Appendix B · Provenance & method
How every number above was pulled, graded, and made checkable — not asserted
We do not ask you to trust this article; we ask you to check it. Each claim was reduced to a single statement, tied to a primary document, and graded by how strong its evidence is. The pipeline below is the audit trail — reproducible, so a sceptic can re-run it and land on the same numbers. That is what lets you act on the read instead of taking it on faith.
| Step | Tool / API call | What it verified |
|---|---|---|
| Citation retrieval |
PubMed.get_article_metadata × 4 (PMIDs 37685617, 37720327,
38692505, 40383055)
|
Each cited paper exists; title, journal, year, and the quoted figure match the abstract of record. |
| Primary-source capture |
tavily.search + jina.read_url on owkin.com, iqvia.com,
benchling.com
|
Owkin K Pro five-year licence; IQVIA >150 agents / 19-of-20; Benchling adoption percentages — read from the originating pages, not a secondary summary. |
| Claim atomisation | bin/facts fact-engine (admit + locator + quote + as_of) |
Every sentence-level claim reduced to one statement with a source locator and verbatim quote; no compound or unsourced assertions admitted. |
| Evidence grading | Provenance grade Primary / Secondary |
Owkin/IQVIA/Benchling/PMIDs = Primary; MIT-NANDA P&L figure = Secondary (report, not peer-reviewed). Grades shown inline above. |
| Hedge / fabrication gate | doctor.py T7 + T8 (hedge-gate, R6″) |
Rejected the unsourced “29-42%” adoption band — present in a secondary write-up, absent from Benchling's primary — rather than launder an estimate as fact. |
The point of this appendix is the moat. An article you can audit in five clicks is doing in public exactly what pharma now needs from its AI: an unbroken, gradeable chain from claim to primary source. The rigour is the product.
Appendix C · Reasoning
How the conclusion was reached, run four ways — so you can find the seam if there is one
This piece rests on one claim: as AI moves from advising to deciding in drug research, the advantage goes to whoever can prove how a claim was reached. Richard Feynman’s first rule of honest thinking was that you must not fool yourself — and you are the easiest person to fool. The cure is independence: if you reach the same answer by several routes that do not lean on each other, the odds you fooled yourself on every one grow small. We ran this claim down four such routes. Here is where they all land —
All four roads reach the same place — the advantage is no longer having AI; it is being able to check it.
Follow the evidence
Start from the record and trace it forward to where it leads.
Assume it, then check
Suppose the claim is true; confirm each condition it would require (working backward).
The recurring pattern
One regularity shows up across many independent cases (induction).
From a basic principle
From a premise almost no one rejects, the conclusion follows of necessity (deduction).

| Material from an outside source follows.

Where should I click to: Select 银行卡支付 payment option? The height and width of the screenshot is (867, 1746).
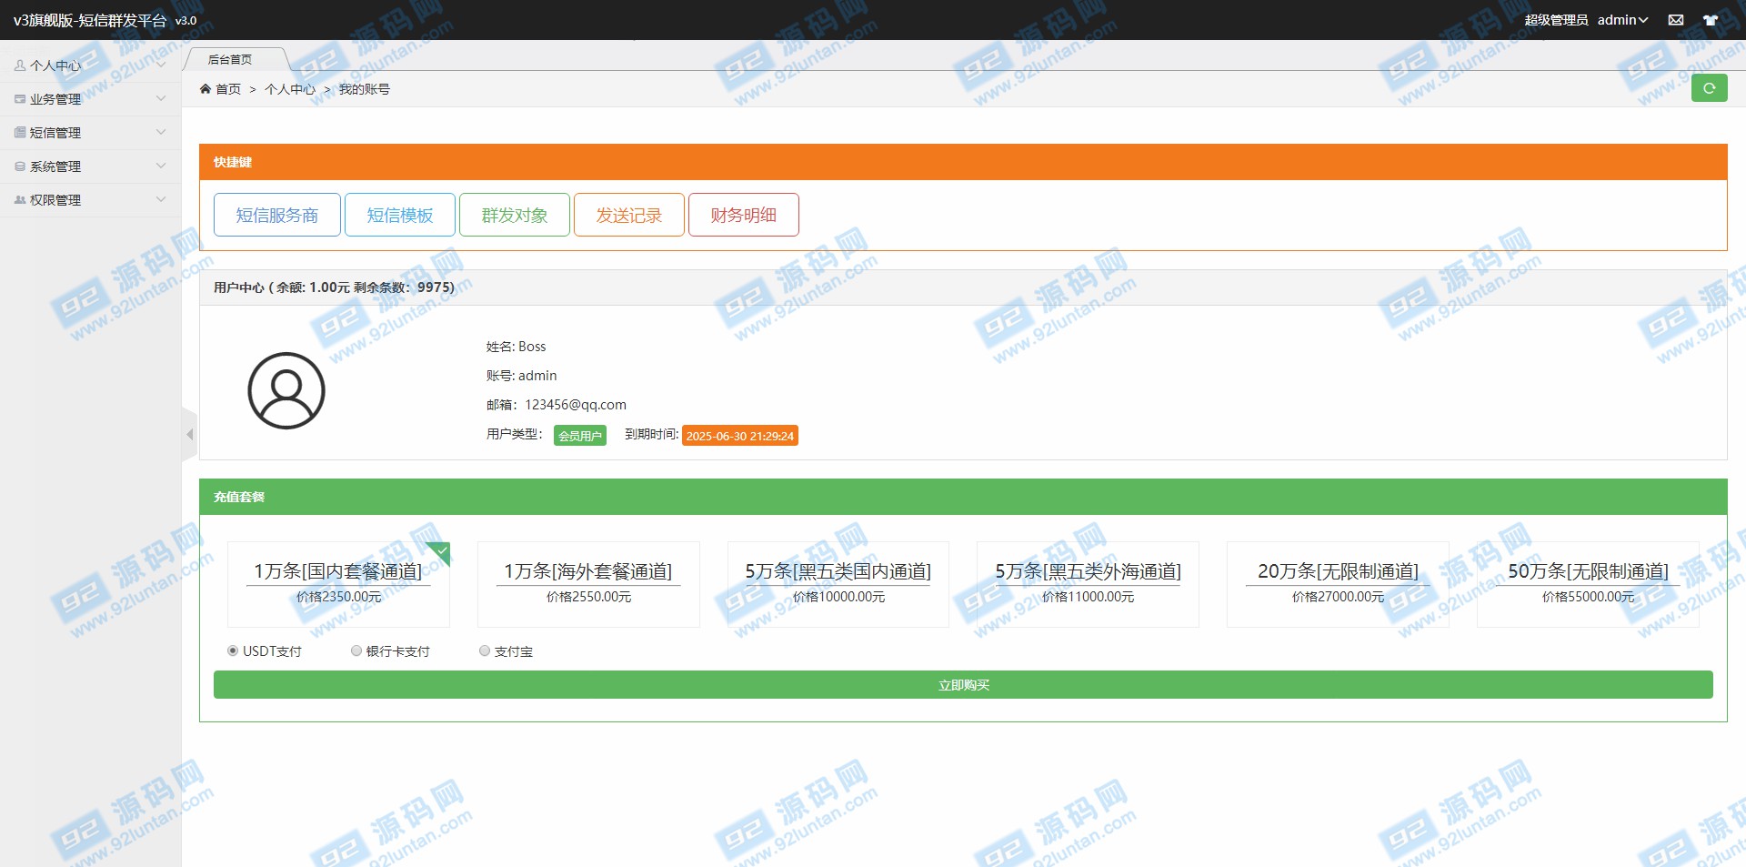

Four roads, one destination. Any single road you might doubt — perhaps we picked the evidence, perhaps the pattern is a fluke. But it is hard to fool yourself the same way four independent times. That convergence is the reason to trust the answer, and it is why BigBio shows every step: a conclusion you can reach four ways, each tied to a document you can open yourself, is one you can act on.